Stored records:
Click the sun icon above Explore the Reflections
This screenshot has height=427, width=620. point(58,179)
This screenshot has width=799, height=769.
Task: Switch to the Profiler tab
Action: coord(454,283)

== Exercise prompt ==
Quote each line of the data above exactly as written.

== Problem solution ==
Click the sun icon above Explore the Reflections
This screenshot has height=427, width=620. point(58,179)
This screenshot has width=799, height=769.
Task: Switch to the Profiler tab
Action: coord(454,283)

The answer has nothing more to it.